[Information supplied]

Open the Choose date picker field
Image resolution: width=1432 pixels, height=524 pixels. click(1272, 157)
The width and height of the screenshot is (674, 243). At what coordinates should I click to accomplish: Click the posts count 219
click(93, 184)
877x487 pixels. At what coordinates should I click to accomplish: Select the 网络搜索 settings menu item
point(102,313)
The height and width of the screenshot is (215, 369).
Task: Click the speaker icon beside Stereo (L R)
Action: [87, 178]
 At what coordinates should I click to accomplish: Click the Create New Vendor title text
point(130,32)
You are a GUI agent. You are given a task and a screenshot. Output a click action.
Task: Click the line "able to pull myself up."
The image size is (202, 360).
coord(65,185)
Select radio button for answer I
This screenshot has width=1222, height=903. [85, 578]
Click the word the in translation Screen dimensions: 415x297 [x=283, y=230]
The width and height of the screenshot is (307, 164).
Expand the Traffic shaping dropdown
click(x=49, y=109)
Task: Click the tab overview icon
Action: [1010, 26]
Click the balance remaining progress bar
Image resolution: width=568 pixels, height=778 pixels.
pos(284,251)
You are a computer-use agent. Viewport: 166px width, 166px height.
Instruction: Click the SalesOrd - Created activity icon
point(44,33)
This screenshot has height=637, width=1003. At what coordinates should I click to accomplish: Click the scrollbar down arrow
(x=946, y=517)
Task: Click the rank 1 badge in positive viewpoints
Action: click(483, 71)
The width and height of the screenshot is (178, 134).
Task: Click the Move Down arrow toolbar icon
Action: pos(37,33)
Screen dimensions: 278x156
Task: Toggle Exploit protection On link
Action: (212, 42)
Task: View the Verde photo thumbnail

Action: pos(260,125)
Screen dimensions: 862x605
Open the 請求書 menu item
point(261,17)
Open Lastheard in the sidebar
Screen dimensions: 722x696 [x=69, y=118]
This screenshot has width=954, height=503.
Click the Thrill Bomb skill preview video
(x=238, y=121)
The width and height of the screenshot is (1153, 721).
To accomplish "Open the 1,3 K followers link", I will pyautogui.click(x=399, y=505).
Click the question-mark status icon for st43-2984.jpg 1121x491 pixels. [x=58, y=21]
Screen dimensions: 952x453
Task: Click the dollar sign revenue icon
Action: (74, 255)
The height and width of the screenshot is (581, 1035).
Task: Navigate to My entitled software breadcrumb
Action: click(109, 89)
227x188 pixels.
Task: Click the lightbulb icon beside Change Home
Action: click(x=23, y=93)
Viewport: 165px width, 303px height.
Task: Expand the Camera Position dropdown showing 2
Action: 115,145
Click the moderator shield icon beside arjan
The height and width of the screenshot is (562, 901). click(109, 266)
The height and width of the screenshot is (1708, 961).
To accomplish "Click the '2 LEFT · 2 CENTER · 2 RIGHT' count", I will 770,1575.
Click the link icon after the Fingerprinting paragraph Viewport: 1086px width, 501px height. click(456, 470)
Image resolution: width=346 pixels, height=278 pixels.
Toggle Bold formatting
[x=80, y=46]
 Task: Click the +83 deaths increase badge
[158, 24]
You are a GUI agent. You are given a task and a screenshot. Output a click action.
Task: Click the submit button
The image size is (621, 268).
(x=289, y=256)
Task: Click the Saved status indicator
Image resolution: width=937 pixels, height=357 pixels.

[/Information supplied]

**Problem description**
Start at the line containing "Toggle Bold formatting" and transcribe through the end of the entries. Please keep both ends and add nothing.

**Expected output**
Toggle Bold formatting
[x=80, y=46]
 Task: Click the +83 deaths increase badge
[158, 24]
You are a GUI agent. You are given a task and a screenshot. Output a click action.
Task: Click the submit button
The image size is (621, 268).
(x=289, y=256)
Task: Click the Saved status indicator
Image resolution: width=937 pixels, height=357 pixels.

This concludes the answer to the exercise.